Modeling cell line-specific recruitment of signaling proteins to the insulin-like growth factor 1 receptor
Fig 1
IGF1R phosphotyrosine contact map in HeLa S3 cells.
(A) Ligand-free and inactive IGF1R. Prior to crosslinking of dissimilar sites S1 and S2 of each IGF1R protomer in a dimer, the two kinase domains are not in contact and are thus unable to autophosphorylate receptor tyrosines. (B) IGF1R phosphotyrosine interactions in HeLa S3 cells. Each IGF1R in an IGF1R dimer contains six autophosphorylation tyrosine sites, labeled “Y” followed by the site’s position within the polypeptide chain (according to UniProt numbering).

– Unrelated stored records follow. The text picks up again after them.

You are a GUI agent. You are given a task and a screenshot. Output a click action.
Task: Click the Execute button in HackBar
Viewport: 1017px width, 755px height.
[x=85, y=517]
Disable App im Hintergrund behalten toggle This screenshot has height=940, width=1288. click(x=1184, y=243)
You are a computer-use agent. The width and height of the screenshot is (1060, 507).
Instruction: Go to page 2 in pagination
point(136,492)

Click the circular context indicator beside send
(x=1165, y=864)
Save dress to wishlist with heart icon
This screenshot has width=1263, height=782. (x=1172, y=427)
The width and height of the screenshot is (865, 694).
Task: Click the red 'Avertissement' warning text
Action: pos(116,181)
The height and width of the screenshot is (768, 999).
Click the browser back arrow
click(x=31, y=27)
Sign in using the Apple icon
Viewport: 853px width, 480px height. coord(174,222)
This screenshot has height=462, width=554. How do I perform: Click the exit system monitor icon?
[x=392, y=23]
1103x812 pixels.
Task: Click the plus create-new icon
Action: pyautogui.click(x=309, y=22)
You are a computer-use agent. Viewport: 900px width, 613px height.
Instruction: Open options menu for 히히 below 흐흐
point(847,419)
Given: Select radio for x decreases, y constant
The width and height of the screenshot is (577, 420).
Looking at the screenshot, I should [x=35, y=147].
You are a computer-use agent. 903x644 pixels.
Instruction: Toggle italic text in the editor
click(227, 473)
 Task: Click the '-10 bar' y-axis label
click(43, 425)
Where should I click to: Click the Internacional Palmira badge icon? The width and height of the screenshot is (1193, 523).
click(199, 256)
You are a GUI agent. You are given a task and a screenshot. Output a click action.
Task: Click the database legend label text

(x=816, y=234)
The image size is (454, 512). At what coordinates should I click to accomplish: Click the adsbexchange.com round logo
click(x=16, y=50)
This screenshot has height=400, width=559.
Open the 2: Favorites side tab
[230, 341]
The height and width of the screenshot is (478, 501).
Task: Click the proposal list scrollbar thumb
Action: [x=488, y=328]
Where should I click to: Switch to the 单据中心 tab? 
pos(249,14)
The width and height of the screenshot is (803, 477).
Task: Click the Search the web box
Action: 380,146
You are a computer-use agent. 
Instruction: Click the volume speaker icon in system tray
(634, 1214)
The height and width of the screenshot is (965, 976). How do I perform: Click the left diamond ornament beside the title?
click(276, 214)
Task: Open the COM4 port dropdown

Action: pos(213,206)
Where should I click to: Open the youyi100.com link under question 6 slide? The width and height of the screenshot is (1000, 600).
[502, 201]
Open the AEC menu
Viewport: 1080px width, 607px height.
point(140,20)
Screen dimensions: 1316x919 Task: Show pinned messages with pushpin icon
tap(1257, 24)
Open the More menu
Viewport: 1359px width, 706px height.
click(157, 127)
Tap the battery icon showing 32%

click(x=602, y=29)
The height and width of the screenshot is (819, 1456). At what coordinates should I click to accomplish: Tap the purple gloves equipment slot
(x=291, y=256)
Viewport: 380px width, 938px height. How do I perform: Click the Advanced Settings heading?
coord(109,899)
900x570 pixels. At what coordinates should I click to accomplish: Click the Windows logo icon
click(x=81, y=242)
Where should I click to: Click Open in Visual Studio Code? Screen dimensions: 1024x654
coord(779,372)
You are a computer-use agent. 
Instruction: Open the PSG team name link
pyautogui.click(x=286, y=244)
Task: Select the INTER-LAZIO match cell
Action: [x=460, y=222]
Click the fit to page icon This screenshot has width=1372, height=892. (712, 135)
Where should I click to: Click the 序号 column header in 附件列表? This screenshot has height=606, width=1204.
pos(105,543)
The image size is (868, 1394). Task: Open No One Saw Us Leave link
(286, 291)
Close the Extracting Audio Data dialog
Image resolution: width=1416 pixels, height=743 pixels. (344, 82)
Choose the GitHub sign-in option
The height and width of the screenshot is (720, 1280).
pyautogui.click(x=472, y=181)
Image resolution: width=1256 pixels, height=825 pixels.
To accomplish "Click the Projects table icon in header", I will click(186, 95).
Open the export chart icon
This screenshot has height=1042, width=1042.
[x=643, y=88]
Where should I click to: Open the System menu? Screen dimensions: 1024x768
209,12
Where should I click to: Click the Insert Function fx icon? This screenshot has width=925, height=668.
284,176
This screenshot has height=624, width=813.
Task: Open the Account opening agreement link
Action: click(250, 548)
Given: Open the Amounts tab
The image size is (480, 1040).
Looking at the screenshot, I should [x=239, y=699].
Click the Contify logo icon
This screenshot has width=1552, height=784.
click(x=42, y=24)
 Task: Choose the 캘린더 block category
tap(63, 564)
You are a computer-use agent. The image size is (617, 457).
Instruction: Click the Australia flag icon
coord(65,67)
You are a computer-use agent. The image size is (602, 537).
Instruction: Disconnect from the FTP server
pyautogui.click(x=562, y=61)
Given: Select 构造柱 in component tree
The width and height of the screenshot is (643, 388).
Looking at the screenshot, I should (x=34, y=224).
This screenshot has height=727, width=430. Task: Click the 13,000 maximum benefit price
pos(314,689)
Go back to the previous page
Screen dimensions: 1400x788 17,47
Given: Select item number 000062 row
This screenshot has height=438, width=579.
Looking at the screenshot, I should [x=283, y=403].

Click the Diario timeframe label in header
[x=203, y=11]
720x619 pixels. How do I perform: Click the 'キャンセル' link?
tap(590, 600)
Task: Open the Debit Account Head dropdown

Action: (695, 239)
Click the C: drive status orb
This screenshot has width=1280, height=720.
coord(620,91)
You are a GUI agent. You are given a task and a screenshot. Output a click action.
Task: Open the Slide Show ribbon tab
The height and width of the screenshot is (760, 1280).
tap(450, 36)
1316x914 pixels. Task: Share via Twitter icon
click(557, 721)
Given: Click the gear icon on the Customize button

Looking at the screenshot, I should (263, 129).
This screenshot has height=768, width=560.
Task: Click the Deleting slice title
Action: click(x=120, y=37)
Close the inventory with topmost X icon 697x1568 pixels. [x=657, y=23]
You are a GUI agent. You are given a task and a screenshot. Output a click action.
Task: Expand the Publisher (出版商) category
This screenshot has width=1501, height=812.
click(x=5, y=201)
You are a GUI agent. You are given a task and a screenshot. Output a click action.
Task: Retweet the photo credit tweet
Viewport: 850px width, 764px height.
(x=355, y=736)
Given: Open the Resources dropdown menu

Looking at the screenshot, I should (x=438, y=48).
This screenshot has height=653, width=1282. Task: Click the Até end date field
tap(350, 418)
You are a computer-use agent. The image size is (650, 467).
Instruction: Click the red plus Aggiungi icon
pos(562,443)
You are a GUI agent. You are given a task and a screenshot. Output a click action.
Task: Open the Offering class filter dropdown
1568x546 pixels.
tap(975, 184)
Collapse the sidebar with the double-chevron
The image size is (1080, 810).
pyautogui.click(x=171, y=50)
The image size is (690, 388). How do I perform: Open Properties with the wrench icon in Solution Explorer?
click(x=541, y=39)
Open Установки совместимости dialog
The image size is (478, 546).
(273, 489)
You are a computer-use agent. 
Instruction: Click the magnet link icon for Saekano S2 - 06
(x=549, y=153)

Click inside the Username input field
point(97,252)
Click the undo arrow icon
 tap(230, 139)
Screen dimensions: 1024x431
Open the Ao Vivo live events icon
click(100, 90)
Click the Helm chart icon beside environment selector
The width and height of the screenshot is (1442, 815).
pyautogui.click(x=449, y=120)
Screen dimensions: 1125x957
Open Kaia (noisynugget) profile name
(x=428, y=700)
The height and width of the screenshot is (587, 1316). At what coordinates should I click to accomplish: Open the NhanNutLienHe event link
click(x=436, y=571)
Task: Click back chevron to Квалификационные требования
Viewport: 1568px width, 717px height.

The kinase domains of each IGF1R subunit are labeled accordingly and encompass the region spanning positions 999 to 1274. Autophosphorylation and dephosphorylation of activated (IGF1-crosslinked) receptors in a dimer occur at the tyrosine sites indicated. Signaling proteins containing SH2 and/or PTB domains are recruited to their cognate tyrosine sites in a phosphorylated IGF1R dimer as indicated by the colored lines that begin at a tyrosine site and end at the protein that is recruited to that site.